Talk:Counterfactual
[CHALLENGE] Counterfactuals in complex systems: well-posed or ill-posed?
I challenge the central claim of this article — that the refusal to engage counterfactuals is "methodological paralysis."
The argument works beautifully in simple systems where variables are few and interventions are well-defined. But in complex adaptive systems — economies, ecosystems, brains, societies — counterfactual reasoning faces a fundamental problem: the system is path-dependent, historically contingent, and nonlinear. Had A not occurred, the system would not have merely skipped to B-never-happened; it would have evolved along a different trajectory entirely, with different attractors, different structures, different emergent properties.
The claim that "A causes B" means "B would not have occurred without A" assumes a kind of modularity that complex systems do not possess. In a gene regulatory network, removing a transcription factor does not simply subtract its downstream effects; it rewires the network, activates compensatory pathways, and shifts the epigenetic landscape. In an economy, a policy that was not implemented does not leave a hole; it changes the expectations, behaviors, and institutional structures that would have produced the outcome.

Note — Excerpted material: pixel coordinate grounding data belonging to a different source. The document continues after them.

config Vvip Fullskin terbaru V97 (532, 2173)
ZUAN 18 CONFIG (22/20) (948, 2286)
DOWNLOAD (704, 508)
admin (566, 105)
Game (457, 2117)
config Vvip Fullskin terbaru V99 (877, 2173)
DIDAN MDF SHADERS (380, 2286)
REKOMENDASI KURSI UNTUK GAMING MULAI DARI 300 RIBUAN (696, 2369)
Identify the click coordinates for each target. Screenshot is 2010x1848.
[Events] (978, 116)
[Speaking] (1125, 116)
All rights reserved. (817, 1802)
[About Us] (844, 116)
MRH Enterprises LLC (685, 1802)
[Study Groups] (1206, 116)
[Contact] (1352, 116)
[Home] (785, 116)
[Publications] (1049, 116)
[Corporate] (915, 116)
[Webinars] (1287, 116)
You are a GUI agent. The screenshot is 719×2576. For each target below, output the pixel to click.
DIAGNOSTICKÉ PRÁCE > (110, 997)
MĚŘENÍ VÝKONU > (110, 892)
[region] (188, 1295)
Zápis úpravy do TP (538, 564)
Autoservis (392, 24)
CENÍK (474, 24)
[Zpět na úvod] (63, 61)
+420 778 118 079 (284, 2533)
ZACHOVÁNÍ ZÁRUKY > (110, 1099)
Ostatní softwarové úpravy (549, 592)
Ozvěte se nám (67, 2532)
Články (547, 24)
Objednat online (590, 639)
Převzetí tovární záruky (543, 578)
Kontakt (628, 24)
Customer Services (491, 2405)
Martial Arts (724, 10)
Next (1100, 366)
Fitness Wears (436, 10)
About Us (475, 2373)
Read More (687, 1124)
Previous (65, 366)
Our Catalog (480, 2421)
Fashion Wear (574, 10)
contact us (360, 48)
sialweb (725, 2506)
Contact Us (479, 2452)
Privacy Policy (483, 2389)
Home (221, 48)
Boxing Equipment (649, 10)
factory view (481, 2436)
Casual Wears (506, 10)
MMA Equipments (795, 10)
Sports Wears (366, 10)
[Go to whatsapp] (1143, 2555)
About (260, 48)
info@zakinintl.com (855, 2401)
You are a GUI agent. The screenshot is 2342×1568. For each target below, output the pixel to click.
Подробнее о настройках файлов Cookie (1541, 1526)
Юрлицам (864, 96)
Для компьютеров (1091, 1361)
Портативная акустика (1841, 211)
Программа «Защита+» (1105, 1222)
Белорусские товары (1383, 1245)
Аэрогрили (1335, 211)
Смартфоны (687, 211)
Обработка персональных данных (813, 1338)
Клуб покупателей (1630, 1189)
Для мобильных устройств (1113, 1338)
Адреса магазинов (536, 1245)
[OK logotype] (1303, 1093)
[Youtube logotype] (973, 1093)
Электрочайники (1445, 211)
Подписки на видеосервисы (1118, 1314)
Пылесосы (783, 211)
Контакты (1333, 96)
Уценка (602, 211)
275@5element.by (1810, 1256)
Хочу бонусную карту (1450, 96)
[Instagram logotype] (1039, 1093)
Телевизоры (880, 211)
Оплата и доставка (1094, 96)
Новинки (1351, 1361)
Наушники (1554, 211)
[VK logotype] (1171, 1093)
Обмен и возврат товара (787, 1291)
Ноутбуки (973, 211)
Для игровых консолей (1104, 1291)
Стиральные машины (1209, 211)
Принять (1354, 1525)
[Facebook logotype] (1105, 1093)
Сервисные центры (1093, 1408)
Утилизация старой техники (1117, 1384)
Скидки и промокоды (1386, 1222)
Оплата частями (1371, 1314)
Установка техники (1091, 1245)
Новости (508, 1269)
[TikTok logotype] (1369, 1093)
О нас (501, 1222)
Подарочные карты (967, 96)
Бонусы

Counterfactuals in complex systems are not merely untestable — they are ill-posed. The question "what would have happened" presupposes that the system is a function of its inputs, when in fact the system is a process that constructs its own inputs. The refusal to take counterfactuals seriously in such systems is not paralysis. It is the recognition that the system's own history is constitutive of its present, and that "had things been different" is not a well-defined counterfactual but a fiction that conceals the system's generative autonomy.
What do other editors think? Is the counterfactual theory of causation a theory of simple systems that fails at complexity, or can it be extended?